La barre symbolique des deux millions de membres a été franchie par la plateforme U-Report au Tchad. Lors d’un déjeuner de presse organisé à N’Djamena, le ministre de la Jeunesse et des Sports, Maïdé Hamit Lony, a salué cette mobilisation exceptionnelle et annoncé l’institutionnalisation du mouvement.
Le Tchad s’affirme désormais comme un bastion de la participation juvénile sur le continent. Ce qui n’était au départ qu’un outil de sondage numérique s’est métamorphosé en un véritable levier de transformation sociale. En atteignant deux millions d’adhérents, la communauté U-Report démontre la volonté de la jeunesse tchadienne de peser dans le débat public et de s’impliquer concrètement dans le développement du pays.
Un cadre formel pour la jeunesse
Le point d’orgue de cette rencontre avec les médias a été l’annonce de la création du Réseau national des jeunes U-Reporters. Pour le ministre Maïdé Hamit Lony, il ne s’agit plus seulement d’une adhésion virtuelle, mais d’une force vive désormais structurée. Cette reconnaissance officielle au sein du ministère de la Jeunesse et des Sports marque une étape décisive : elle offre aux bénévoles un statut légitime et un cadre d’action mieux coordonné sur l’ensemble du territoire.

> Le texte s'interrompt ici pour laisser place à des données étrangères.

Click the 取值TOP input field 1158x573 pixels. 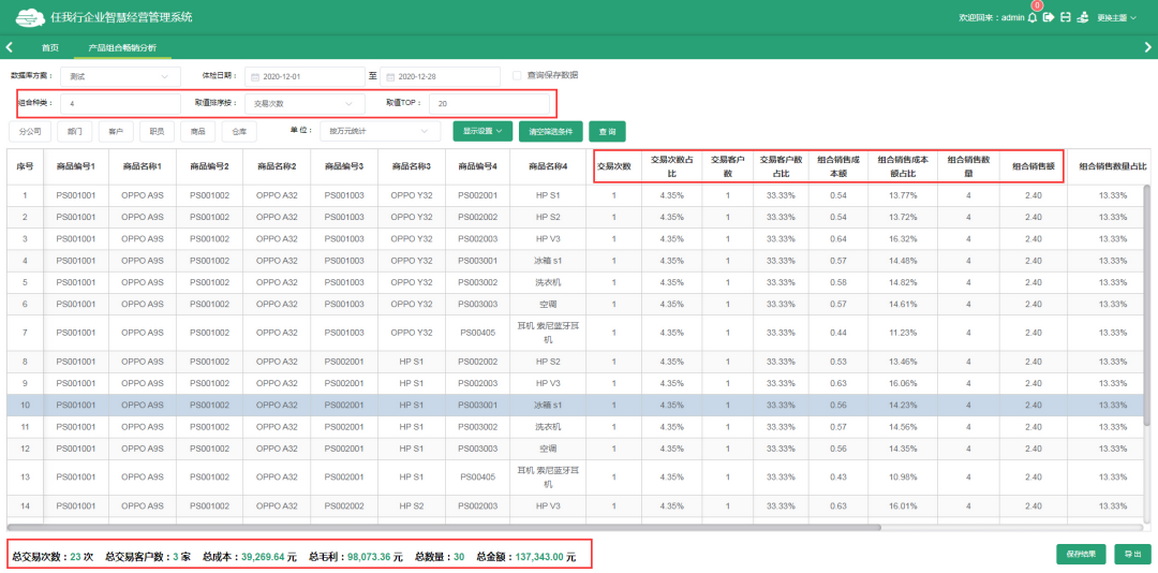tap(489, 104)
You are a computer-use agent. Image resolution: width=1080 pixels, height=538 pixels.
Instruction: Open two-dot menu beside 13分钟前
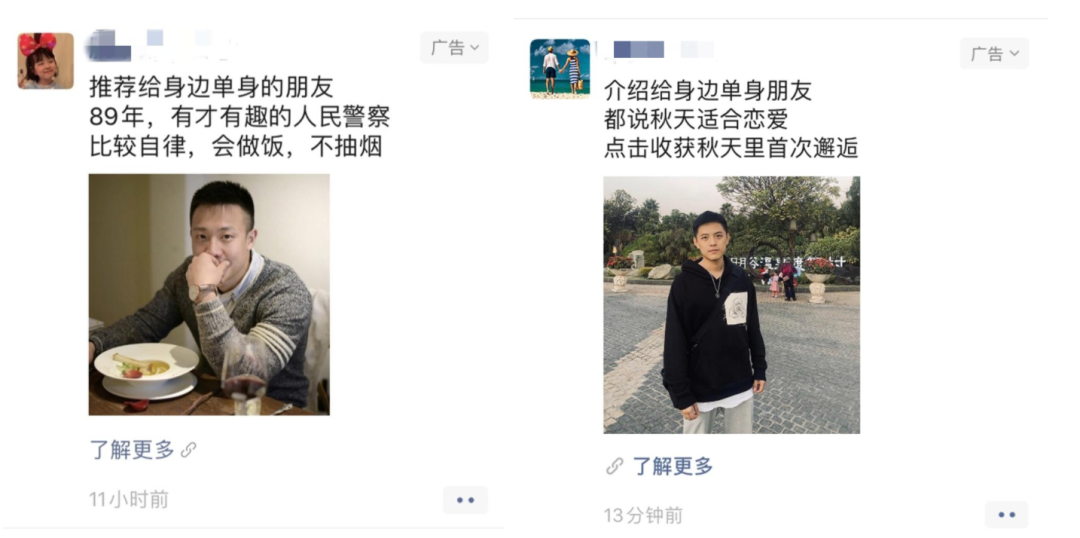click(1006, 515)
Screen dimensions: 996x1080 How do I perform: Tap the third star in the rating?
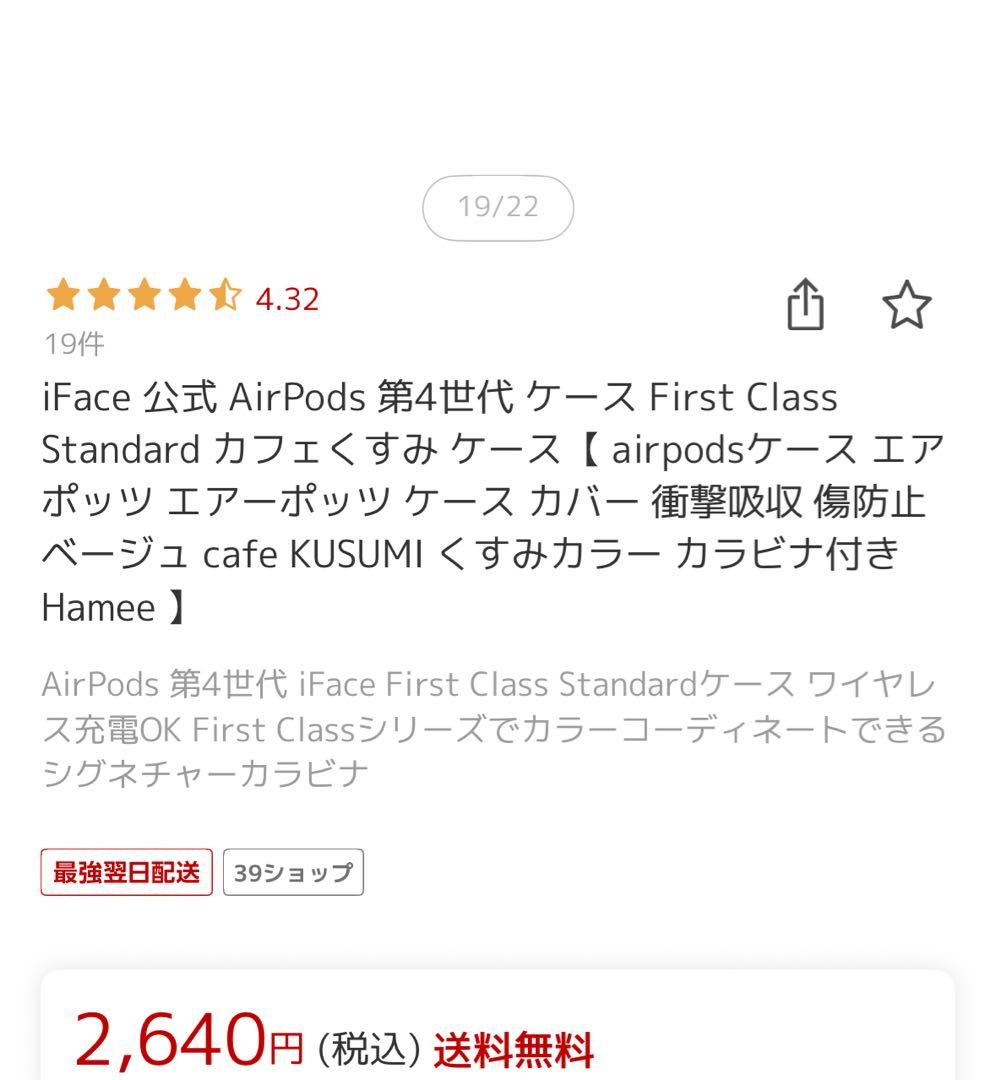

De la parole aux actes sur le terrain
Sur le terrain, cet engagement se traduit par des actions de proximité allant de la sensibilisation sanitaire aux campagnes de reboisement. Les U-Reporters se sont imposés comme des acteurs de premier plan lors des crises climatiques et des urgences de santé publique. Cette structuration nationale devrait permettre d’amplifier l’impact de ces interventions et de fluidifier le dialogue entre les aspirations des jeunes et les politiques gouvernementales.
En intégrant ce réseau aux instances ministérielles, le gouvernement tchadien fait le pari de la co-construction. L’enjeu est désormais de transformer ce réservoir d’énergies en un moteur durable pour la paix et l’innovation sociale, faisant du Tchad un modèle de gouvernance participative dans la sous-région.